What is Databroker’s relationship to Intake?

Intake Concepts

Intake has a notion of Catalogs. Catalogs are roughly dict-like. Iterating over a Catalog yields the names of its entries, which are strings. Iterating over catalog.items() yields (name, Entry) pairs. An Entry is roughly like a functools.partial with metadata and intake-specific semantics. When an Entry is opened, by calling it entry.get() or, equivalently and more succinctly, entry(), it returns its content. The content could be another Catalog or a DataSource.

Calling .read() on a DataSource returns some in-memory representation, such as a numpy array, pandas DataFrame, or xarray.Dataset. Calling .to_dask() return the “lazy” dask-backed equivalent structure.

DataBroker Concepts

DataBroker represents a Bluesky “Event Stream”, a logical table of data, as a DataSource, BlueskyEventStream. Calling BlueskyEventStream.read() returns an xarray Dataset backed by numpy arrays; calling BlueskyEventStream.to_dask() returns an xarray Dataset backed by dask arrays.

DataBroker represents a Bluesky Run, sometimes loosely referred to as a “scan”, as a Catalog of Event Streams, BlueskyRun. For example, the entries in a BlueskyRun might have the names 'primary' and 'baseline'. The entries always contain instances of BlueskyEventStream. BlueskyRun extends the standard Catalog interface with a special method :meth:BlueskyRun.documents`. This returns a generator that yields (name, doc) pairs, recreating the stream of documents that would have been emitted during data acquisition. (This is akin to Header.documents() in DataBroker v0.x.)

BlueskyEventStream and BlueskyRun should never be instantiated by the user. They have complex signatures, and they are agnostic to the storage mechanism; they could be backed by objects in memory, files, or databases.

Continuing to move up the hierarchy, we get to catalogs whose Entries contain BlueskyRun instances. Each entry’s name is the corresponding RunStart uid. The Catalogs at this level of the hierarchy include:

Notice that these are located in an internal package, _drivers. Except for testing purposes, they should never be directly imported. They should be accessed by their name from intake’s driver registry as in:

import intake
cls = intake.registry['bluesky-jsonl-catalog']

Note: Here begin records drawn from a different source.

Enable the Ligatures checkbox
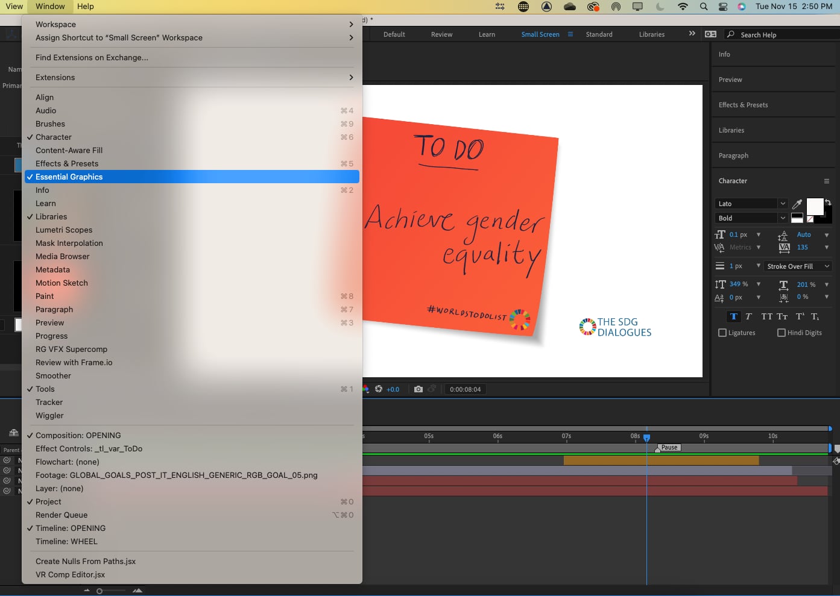Viewport: 840px width, 596px height. (722, 333)
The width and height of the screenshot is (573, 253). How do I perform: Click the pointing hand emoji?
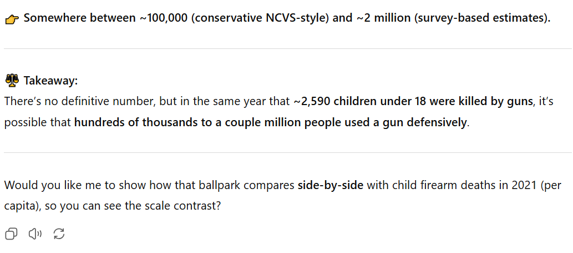(12, 19)
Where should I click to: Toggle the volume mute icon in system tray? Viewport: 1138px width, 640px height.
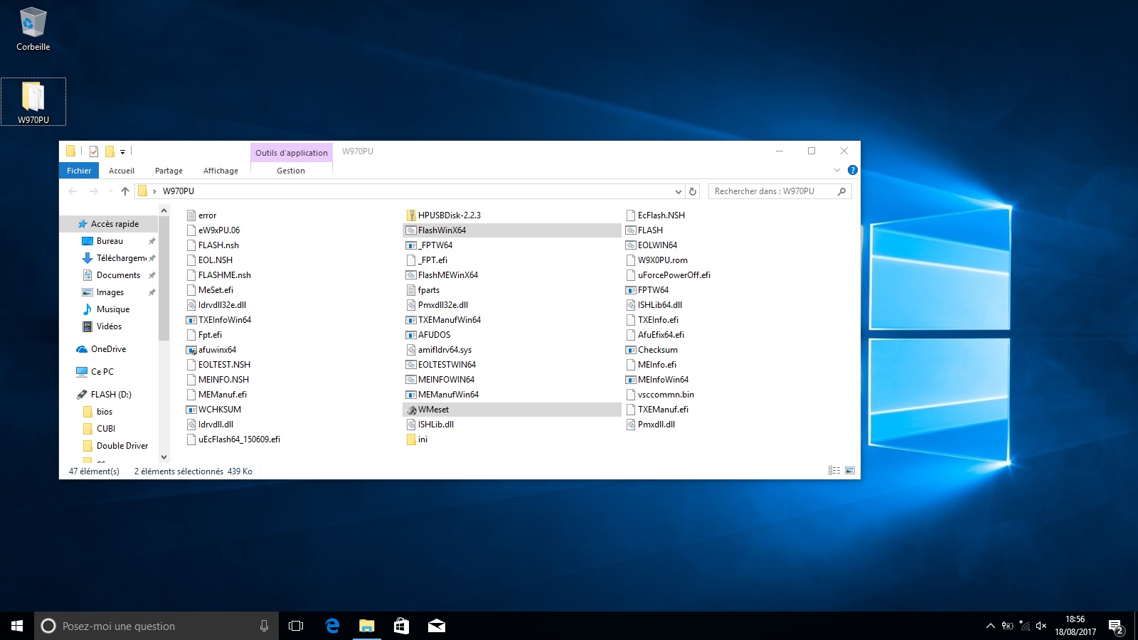(x=1041, y=626)
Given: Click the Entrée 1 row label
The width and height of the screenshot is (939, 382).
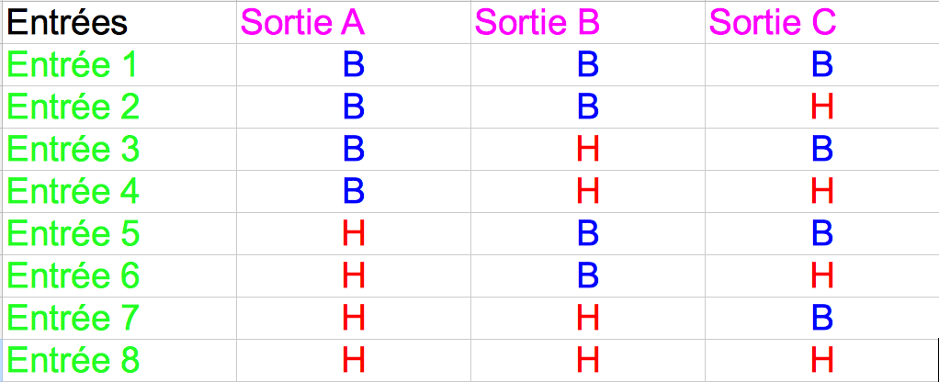Looking at the screenshot, I should (73, 65).
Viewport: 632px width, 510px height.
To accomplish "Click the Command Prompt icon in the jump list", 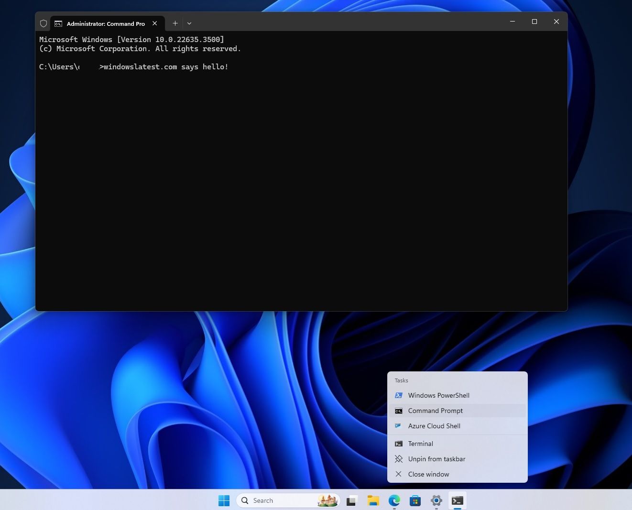I will pyautogui.click(x=399, y=411).
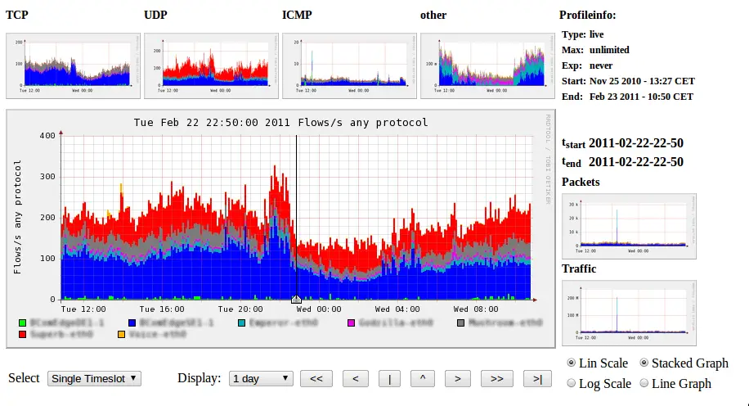This screenshot has width=749, height=406.
Task: Click the timeslot cursor marker on time axis
Action: click(296, 300)
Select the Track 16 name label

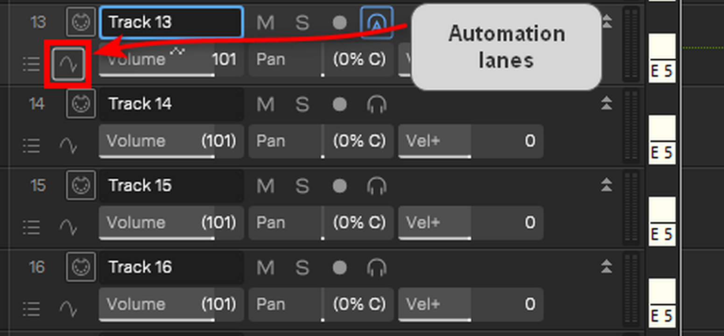140,267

At some point in the future, once the internal APIs stabilize, these classes and their specific dependencies (msgpack, pymongo, etc.) will be moved out of databroker into separate packages. Avoid directly importing from _drivers so that this change will not break your code.

Scaling Intake Catalogs

To make Catalogs scale to tens of thousands of entries, override the methods:

  • __iter__

  • __getitem__

  • __contains__

  • __len__

A simple intake Catalog populates an internal dictionary, Catalog._entries, mapping entry names to LocalCatalogEntry objects. This approach does not scale to catalogs with large number of entries, where merely populating the keys of the Catalog._entries dict is expensive. To customize the type of _entries override Catalog._make_entries_container() and return a dict-like object. This object must support iteration (looping through part or all of the catalog in order) and random access (requesting a specific entry by name) by implementing __iter__ and __getitem__ respectively.

It should also implement __contains__ because, similarly, if __contains__ is specifically implemented, Python will iterate through all the entries and check each in turn. In this case, it is likely more efficient to implement a __contains__ method that uses __getitem__ to determine whether a given key is contained.

Finally, the Catalog itself should implement __len__. If it is not implemented, intake may obtain a Catalog’s length by iterating through it entirely, which may be costly. If a more efficient approach is possible (e.g. a COUNT query) it should be implemented.